El estudio de estos actores ingresa también en la escuela: la historia de las mujeres, de los gauchos, de los caudillos, de los trabajadores rurales, por ejemplo, es exigida como “lo políticamente correcto” en casi todos los manuales, en los que el concepto de clase es reemplazado por el de grupo o sector social, y en los que se produce una sustitución de las estructuras clásicas, como las clases sociales.
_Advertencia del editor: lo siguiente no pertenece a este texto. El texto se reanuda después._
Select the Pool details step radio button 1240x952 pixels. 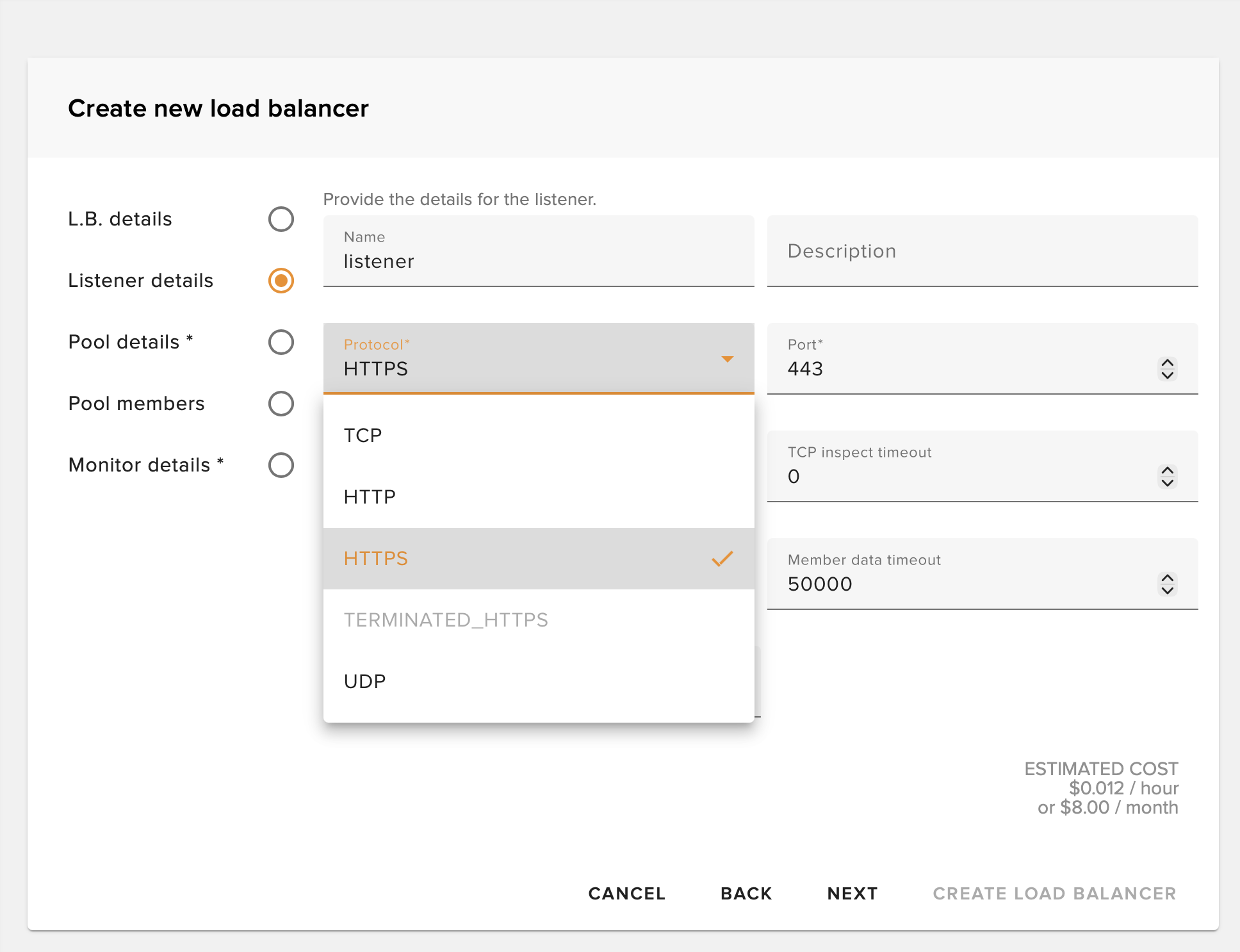click(280, 342)
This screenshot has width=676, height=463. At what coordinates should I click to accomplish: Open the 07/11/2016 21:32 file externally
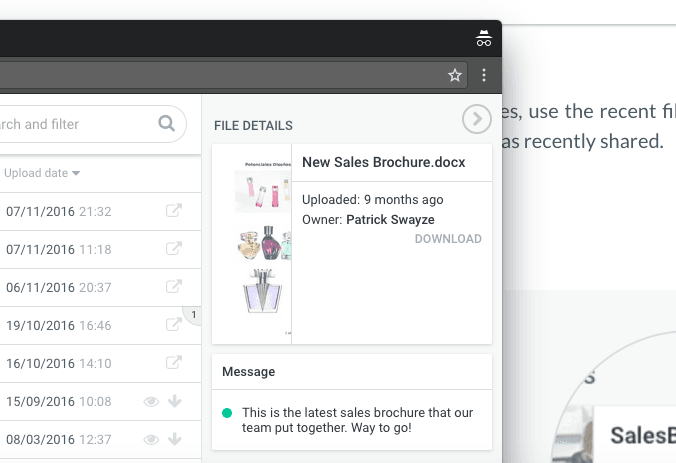click(174, 211)
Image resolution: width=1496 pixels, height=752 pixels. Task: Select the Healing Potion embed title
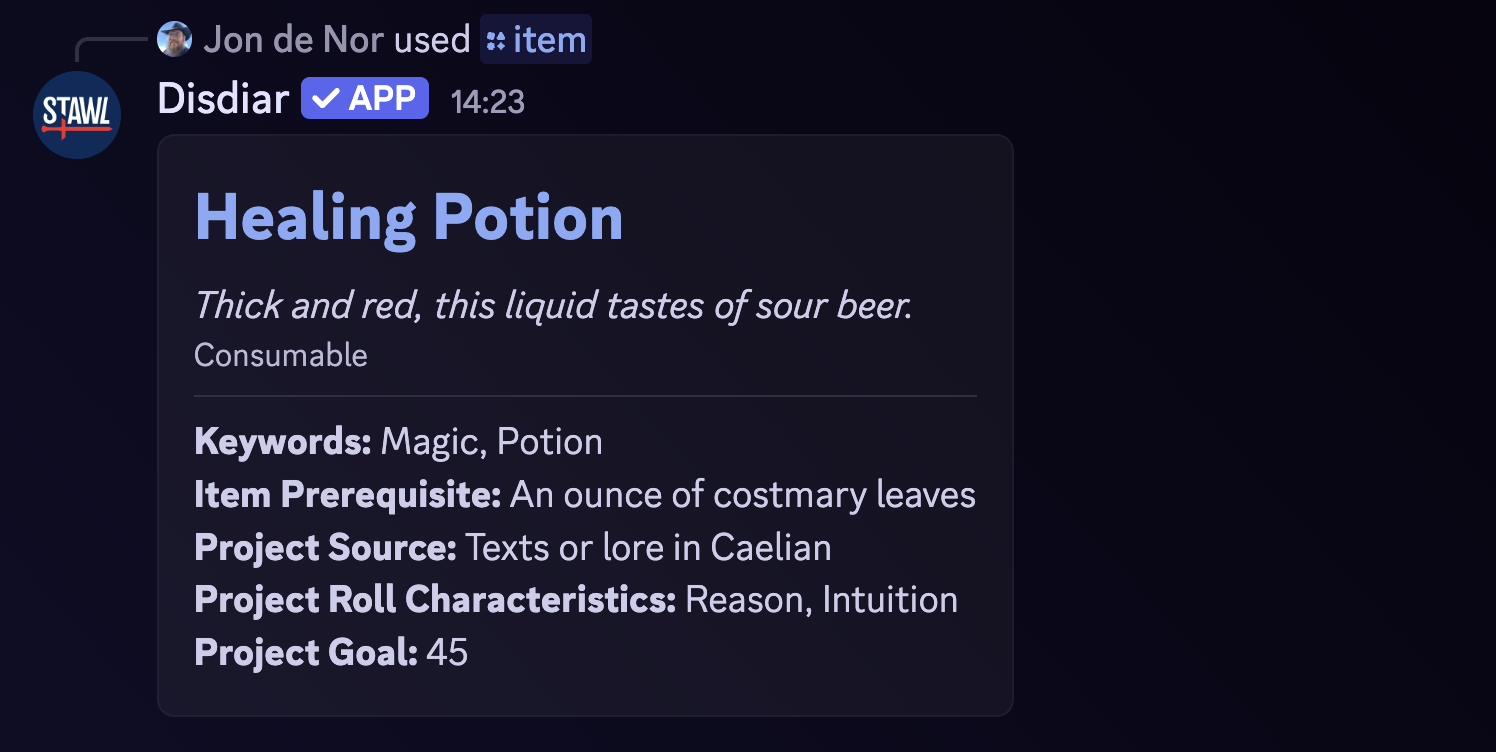(x=409, y=216)
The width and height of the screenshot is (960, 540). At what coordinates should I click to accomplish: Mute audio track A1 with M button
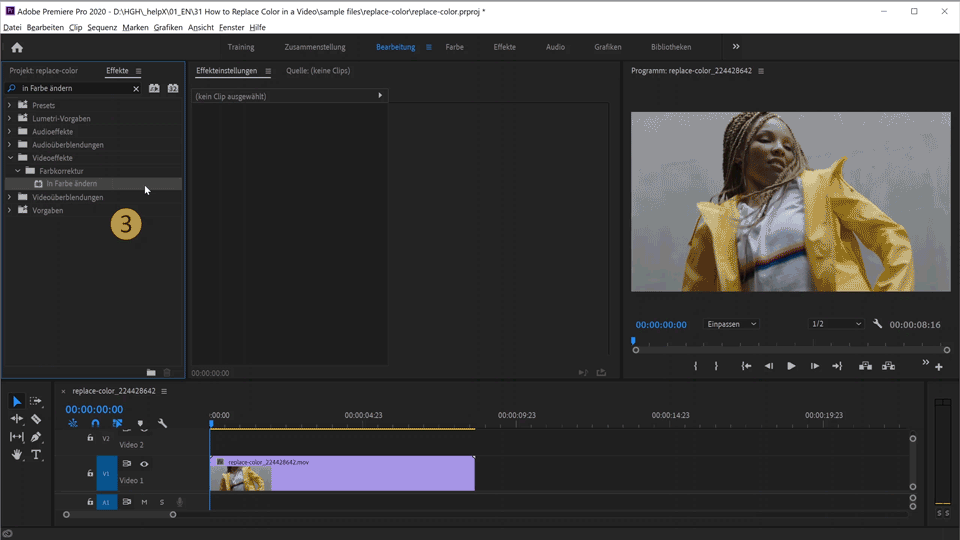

Así, la nación suele presentarse como una suerte de conglomerado de grupos caracterizados a partir de rasgos propios y más bien absolutos, cuyas historias son narradas en pequeños relatos que siguen construyendo identidades, como si el gran Relato de la Historia hubiera encontrado efectivamente su fin.

Pero volvamos a la pregunta inicial y tratemos de aproximar una respuesta: ¿cómo se sitúa la escuela en ese nuevo escenario en que los ideales que la fundaron –los de la Ilustración, con el Saber configurado como conocimiento crítico, y los del Romanticismo, con la idea de Estado nacional– bifurcan sus caminos?